-- START OF Excerpted passage --
Introduction: The Legend of Zelda: Majora's Mask Replica
The Majora's Mask has been REMADE! BUY IT HERE: http://tinyurl.com/pqyjoe5
More pictures of Mask #2 are also on my Flickr, www.flickr.com/rileyplanalp
I'd like to present to you a guide for making a Majora's Mask Replica from the Legend of Zelda: Majora's Mask! From start to finish, this project took about three months to complete, but if I needed to do it over again it could probably be done in less than a month. Much of the time between steps was spent waiting for materials to arrive in the mail. Also, I spent lots of time thinking about the best way to complete each step in the process so that the final product would look as authentic as possible.
My inspiration for a Majora's Mask replica came from a few sources, but the main thing that kept me going through the building process was looking at all of the attempts that people have made in the past to make an authentic Majora's Mask. There were really only a few that I found that were decently authentic and none of those individuals were willing to sell a cast...sad face. I think that the Majora's Mask is one of the most iconic symbols of evil and of the adventure that millions of gamers (including myself) took over a decade ago.
In order to create your own Majora's Mask, you're going to need a whole bunch of stuff!----
Smooth-On Rebound 25 Trial Kits (x2)
Smooth-On Rebound 40 Trial Kits (x1)
-- END OF Excerpted passage --
-- START OF Task input --
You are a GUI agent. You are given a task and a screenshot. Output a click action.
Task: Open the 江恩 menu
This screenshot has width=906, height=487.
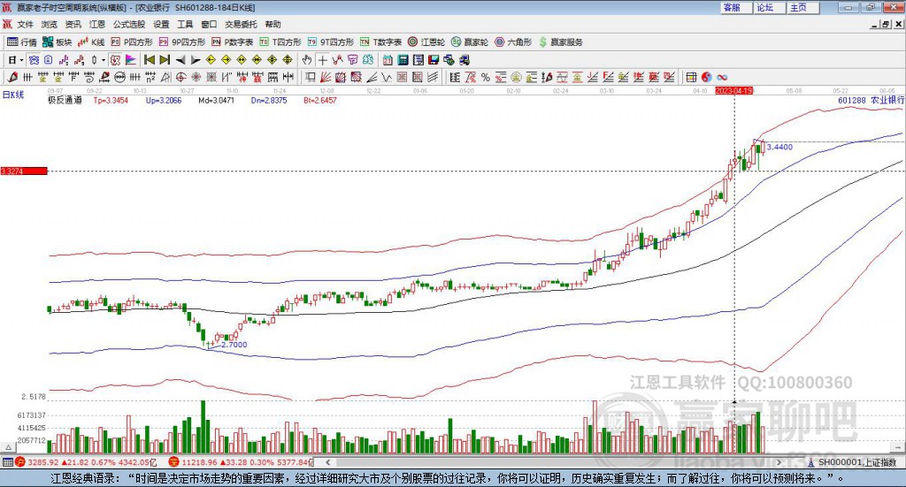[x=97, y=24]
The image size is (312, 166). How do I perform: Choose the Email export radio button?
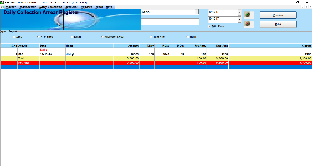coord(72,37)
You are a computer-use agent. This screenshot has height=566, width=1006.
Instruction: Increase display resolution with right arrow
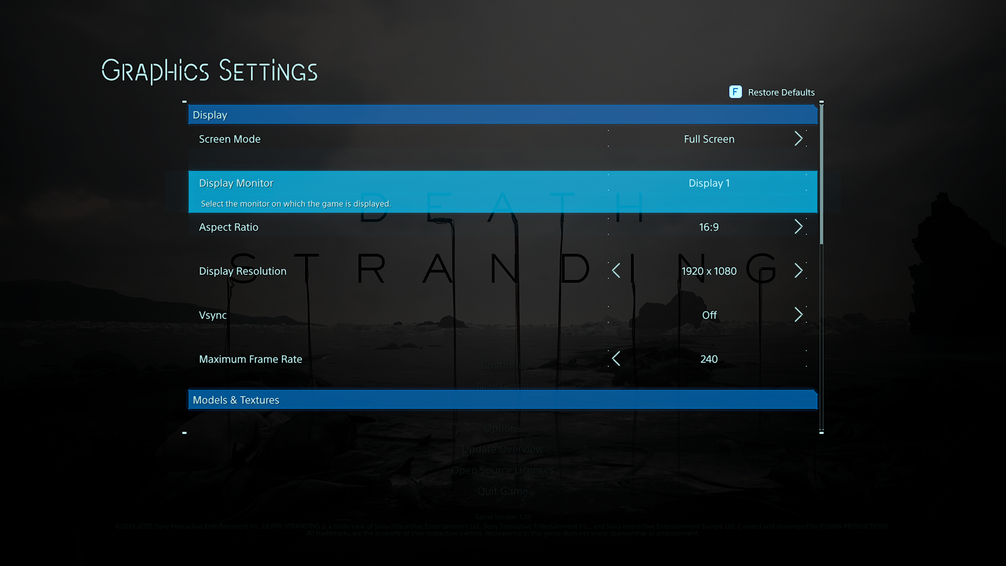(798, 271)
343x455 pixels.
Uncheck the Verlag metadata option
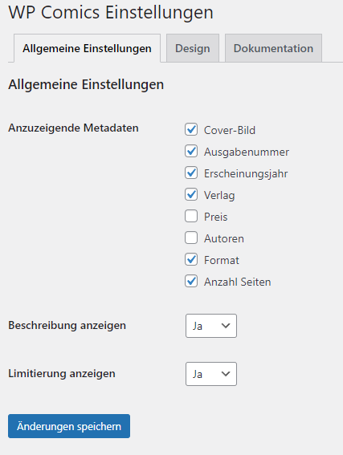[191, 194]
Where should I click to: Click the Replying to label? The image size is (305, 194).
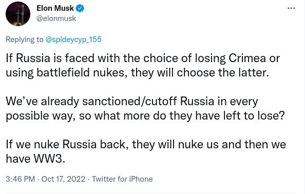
-- END OF Task input --
### Tasks and exercises
a – Rewrite the lines of the records, requests included, shifting every coordinate in the answers up by 102 and leaving out the pictures.
b – Extend the guide to making a Majora's Mask replica, picking up after its final line.
The records have nothing to do with the text.

### The answers
a –
You are a GUI agent. You are given a task and a screenshot. Output a click action.
Task: Open the 江恩 menu
This screenshot has width=906, height=487.
[x=199, y=126]
The image size is (312, 166). How do I perform: Choose the Email export radio button?
coord(174,139)
You are a computer-use agent. This screenshot has height=566, width=1006.
Instruction: Increase display resolution with right arrow
(900, 373)
343x455 pixels.
Uncheck the Verlag metadata option
[293, 296]
Where should I click to: Click the Replying to label? The image size is (305, 194).

b –
Smooth-On Smooth Cast 65D Resin (1 gallon)
2 Gallons of Plaster of Paris
A 4'x1'x1" piece of soft wood (I used pine)
Sculpey Terra Cotta (about 2 pounds)
Melamine (2" square should do)
3M Bondo Autobody filler
3M Glazing Putty
Several cans of the cheapest primer you can find (mine was $1.50/can at Walmart. You want it to come out thin and dry fast!)
Three feet of 1/4" Polyurethane tubing
Wooden dowels (3/8")
Acrylic Lacquer (I used Dupli-color)
A 3" Clear Plastic Christmas Tree Ornament (Found mine at a Hobby Lobby)
Sandpaper, and lots of it--(40, 80, 100, 150, 180, 300 grit)
I tried to for each step list the tools that I used. Since this project took me a few months, I may have forgotten something, but I'm pretty sure it's all there. Let me know if there's any confusion.
Thanks for taking a look at my second Instructable! Hope you're able to use it effectively as a guide!
Step 1: Building and Shaping a Wooden Base
I started making Majora's mask by laminating 2 pieces of 3/4" heart-shaped pine together and ripping away the square edges with my belt sander (40 grit) and forming a smooth curve around all sides. After I had formed a shape I was happy with, I felt like the overall thickness was a little slim so I ended up laminating another 3/4" heart-shape to the bottom of my 1 1/2" heart and reshaping the entire thing (ending thickness = 2 1/4"). After a thorough sanding with some higher grit paper (150 grit), I gave the entire mask a thin covering of glazing putty. After letting it dry for a few hours, I used 180 grit sandpaper to remove excess glazing putty and smooth the entire base. I then repeated the glazing putty covering, this time only in areas that had visible scratches or dents. I gave the mask another several hours to dry and used Rust-Oleum Gray Filler Primer to give a nice thin coat.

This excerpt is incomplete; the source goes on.